Open xalteropsx opened 2 weeks ago
Running Gardio app takes only about 8G VRAM in our test. Your description about the issue is not sufficient enough. Can you provide more details for me to further check your problem?
Running Gardio app takes only about 8G VRAM in our test. Your description about the issue is not sufficient enough. Can you provide more details for me to further check your problem?
sorry for late reply last day was little fever i will do it now will provide u sample video and some changes what i made brb it take 10-30min
as u can see from screenshot i clone ur current repo and change this line
default="runwayml/stable-diffusion-inpainting" - > default="benjamin-paine/stable-diffusion-v1-5-inpainting"

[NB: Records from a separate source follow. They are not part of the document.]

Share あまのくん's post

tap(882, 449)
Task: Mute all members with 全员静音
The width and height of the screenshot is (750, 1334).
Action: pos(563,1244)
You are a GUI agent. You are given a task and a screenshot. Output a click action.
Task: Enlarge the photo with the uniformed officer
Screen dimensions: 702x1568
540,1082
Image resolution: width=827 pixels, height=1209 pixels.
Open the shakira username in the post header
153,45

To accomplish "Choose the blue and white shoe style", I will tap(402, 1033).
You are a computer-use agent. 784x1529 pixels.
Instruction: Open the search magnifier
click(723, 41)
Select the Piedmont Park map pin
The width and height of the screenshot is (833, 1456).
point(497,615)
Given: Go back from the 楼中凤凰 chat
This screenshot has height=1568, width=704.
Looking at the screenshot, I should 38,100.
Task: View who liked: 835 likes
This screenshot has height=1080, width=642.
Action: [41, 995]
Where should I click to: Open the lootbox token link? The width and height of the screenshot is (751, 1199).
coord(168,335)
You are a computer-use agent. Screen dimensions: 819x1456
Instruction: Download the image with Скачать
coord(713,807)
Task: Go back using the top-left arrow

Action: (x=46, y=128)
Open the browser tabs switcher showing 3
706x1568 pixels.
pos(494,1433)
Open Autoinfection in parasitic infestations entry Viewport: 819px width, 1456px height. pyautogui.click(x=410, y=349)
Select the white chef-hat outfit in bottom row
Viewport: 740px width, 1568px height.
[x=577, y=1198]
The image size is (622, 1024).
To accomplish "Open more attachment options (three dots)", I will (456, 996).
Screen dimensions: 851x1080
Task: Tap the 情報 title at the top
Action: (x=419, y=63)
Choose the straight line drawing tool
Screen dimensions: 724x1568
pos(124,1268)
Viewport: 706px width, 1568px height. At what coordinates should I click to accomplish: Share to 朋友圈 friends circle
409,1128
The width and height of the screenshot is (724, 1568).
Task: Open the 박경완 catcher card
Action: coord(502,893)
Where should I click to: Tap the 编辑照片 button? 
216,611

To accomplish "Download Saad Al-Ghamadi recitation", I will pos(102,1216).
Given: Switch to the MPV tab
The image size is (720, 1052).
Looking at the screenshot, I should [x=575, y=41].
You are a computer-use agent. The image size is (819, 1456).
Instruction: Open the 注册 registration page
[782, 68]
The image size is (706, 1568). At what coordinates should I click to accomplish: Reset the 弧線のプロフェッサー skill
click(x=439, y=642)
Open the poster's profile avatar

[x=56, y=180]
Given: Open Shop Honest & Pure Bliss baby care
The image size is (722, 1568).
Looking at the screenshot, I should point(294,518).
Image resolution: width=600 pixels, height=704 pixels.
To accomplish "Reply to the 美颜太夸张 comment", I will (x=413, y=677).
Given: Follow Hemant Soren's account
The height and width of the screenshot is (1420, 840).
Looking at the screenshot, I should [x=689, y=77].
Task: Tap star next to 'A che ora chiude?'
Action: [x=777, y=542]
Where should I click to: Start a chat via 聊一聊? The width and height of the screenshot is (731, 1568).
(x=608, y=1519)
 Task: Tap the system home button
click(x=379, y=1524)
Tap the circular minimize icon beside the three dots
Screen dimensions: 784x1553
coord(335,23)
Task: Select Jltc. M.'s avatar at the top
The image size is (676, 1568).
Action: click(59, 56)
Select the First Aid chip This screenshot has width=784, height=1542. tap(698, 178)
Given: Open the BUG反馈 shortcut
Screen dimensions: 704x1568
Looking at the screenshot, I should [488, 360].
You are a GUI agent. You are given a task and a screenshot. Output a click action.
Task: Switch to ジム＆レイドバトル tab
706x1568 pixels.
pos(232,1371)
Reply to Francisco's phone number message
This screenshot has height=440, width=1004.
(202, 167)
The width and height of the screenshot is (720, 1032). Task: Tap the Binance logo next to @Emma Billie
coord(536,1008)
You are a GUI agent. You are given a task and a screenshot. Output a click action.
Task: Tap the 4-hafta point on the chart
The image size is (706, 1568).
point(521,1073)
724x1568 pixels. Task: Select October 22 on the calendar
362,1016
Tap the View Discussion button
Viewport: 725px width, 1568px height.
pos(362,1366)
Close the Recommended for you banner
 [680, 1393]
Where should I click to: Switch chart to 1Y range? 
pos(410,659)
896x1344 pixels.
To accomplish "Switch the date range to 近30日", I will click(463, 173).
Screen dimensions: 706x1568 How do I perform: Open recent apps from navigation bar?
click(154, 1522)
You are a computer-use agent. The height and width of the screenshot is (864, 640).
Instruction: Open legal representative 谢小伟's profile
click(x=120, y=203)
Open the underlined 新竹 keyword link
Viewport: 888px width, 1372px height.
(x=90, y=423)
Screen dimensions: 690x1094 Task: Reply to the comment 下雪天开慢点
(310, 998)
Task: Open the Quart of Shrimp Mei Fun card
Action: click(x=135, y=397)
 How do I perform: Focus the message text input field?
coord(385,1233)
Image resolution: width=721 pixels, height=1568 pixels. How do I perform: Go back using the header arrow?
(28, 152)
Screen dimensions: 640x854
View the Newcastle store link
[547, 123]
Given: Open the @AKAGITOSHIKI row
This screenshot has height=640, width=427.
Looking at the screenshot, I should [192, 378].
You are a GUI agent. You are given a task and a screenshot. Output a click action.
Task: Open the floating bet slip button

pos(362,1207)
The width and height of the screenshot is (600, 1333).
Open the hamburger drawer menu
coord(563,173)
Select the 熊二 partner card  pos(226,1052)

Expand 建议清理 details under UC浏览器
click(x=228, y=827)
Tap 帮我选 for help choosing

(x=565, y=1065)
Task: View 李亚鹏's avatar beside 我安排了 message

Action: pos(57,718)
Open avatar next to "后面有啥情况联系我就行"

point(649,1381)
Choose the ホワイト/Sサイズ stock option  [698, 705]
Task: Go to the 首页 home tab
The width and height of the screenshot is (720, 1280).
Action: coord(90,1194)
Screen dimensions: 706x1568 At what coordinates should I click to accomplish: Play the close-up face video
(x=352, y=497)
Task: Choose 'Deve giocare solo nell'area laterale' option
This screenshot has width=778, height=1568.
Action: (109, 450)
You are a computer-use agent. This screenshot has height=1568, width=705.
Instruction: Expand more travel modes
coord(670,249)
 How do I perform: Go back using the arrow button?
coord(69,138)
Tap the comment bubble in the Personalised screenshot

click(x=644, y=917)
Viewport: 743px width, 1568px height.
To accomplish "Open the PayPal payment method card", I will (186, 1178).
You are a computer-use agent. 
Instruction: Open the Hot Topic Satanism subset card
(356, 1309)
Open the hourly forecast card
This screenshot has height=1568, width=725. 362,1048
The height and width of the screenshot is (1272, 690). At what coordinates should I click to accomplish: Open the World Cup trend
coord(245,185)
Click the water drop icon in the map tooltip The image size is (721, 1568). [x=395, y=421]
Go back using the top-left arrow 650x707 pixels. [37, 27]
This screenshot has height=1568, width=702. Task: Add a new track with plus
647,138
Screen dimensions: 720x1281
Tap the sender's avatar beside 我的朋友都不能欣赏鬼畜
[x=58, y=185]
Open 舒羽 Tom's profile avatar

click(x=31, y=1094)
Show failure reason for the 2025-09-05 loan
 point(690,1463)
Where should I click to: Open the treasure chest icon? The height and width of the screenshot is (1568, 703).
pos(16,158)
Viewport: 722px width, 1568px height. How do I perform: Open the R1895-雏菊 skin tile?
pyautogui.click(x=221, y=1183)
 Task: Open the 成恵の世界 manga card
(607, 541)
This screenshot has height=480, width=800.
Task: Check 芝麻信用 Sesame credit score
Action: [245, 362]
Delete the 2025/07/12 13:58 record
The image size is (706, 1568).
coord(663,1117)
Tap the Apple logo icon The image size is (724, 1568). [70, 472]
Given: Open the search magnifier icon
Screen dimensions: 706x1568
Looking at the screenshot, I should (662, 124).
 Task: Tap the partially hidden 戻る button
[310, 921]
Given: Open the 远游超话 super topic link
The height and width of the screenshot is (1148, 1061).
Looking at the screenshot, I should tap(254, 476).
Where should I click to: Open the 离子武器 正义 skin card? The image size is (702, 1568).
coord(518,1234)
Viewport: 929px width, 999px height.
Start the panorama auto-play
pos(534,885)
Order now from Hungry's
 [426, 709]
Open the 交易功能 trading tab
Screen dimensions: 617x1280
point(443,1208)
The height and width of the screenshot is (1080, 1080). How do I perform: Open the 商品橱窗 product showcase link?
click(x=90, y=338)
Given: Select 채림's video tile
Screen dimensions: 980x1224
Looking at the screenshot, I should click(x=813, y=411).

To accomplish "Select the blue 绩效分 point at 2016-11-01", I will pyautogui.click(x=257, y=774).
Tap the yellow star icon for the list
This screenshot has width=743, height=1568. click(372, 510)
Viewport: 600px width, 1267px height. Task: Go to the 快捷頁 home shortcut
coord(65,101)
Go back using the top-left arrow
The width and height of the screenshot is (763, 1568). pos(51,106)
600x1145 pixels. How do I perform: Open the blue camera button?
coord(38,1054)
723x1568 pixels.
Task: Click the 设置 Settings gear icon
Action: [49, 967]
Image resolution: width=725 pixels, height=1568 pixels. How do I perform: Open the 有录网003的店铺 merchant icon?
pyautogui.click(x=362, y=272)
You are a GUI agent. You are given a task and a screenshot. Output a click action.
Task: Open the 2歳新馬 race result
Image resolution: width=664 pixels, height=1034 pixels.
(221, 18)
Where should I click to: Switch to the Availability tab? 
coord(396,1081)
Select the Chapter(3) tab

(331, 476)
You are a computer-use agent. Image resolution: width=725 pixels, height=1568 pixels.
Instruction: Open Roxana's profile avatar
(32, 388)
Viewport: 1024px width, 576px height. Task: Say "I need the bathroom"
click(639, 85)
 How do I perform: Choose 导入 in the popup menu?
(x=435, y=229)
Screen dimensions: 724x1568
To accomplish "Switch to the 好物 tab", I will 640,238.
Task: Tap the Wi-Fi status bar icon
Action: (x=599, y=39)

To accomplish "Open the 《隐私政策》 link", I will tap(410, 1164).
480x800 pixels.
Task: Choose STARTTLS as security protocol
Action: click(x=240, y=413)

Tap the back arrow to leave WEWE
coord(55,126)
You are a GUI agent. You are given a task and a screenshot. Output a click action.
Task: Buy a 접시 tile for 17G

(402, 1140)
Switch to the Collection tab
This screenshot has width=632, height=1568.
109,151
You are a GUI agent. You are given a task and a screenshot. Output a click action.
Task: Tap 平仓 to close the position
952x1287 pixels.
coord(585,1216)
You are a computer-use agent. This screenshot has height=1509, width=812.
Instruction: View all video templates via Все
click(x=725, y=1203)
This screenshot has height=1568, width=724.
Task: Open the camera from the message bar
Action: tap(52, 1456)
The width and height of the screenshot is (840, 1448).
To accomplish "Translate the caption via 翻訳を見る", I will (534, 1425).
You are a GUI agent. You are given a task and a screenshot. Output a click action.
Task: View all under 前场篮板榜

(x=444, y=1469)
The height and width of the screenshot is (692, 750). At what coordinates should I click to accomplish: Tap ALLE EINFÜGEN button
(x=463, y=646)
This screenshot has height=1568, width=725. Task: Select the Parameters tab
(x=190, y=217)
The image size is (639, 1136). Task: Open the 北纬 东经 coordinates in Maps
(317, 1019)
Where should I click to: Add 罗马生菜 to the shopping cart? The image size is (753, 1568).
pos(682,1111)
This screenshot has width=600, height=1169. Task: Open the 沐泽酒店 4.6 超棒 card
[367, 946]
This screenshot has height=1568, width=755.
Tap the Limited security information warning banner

it hard to make video at such large gpu consuming even freezing my display i will reduce the resolution so it can reduce resolution since
1024 * 768 - 42gb nearly let me check what number should be good for 20 vram resolution so i can show u proof
According to the information you provided, you are using the AMD GPU. Machine learning tasks usually require Nvidia GPU to accelerate with CUDA, otherwise it will be performed at a very slow speed. In addition, your 46.5G VRAM is likely to be occupied by other applications. Maybe you can view it through process manager.
u can download the video and check it its impossible vram consume by it if u want proof i can google remote video host or google meet or provide me something i can share my screen with u? dont bother about slow speed bro all i want is less vram if possible
I have checked the video you sent, and indeed there is a 40G memory usage. I suspect the reason is that AMD GPUs do not support low-precision or mixed-precision inference, or the current code cannot effectively utilize the AMD GPUs, leading to increased memory usage and slow speed. However, I have too little experience with machine learning on AMD GPU to provide suggestions for reducing high memory usage. Perhaps you can seek help from relevant communities to see if there are methods to reduce memory consumption and accelerate the process. I have modified the title of this issue so that others can view it and offer assistance.
i will try to investigate if i know anything or may be ask someone who using amd for this question as well but was using zluda torch in window which check in linux on pure torch and will let u know the feedback again
i using bf16 and it occupy more then 40gb vram and very slow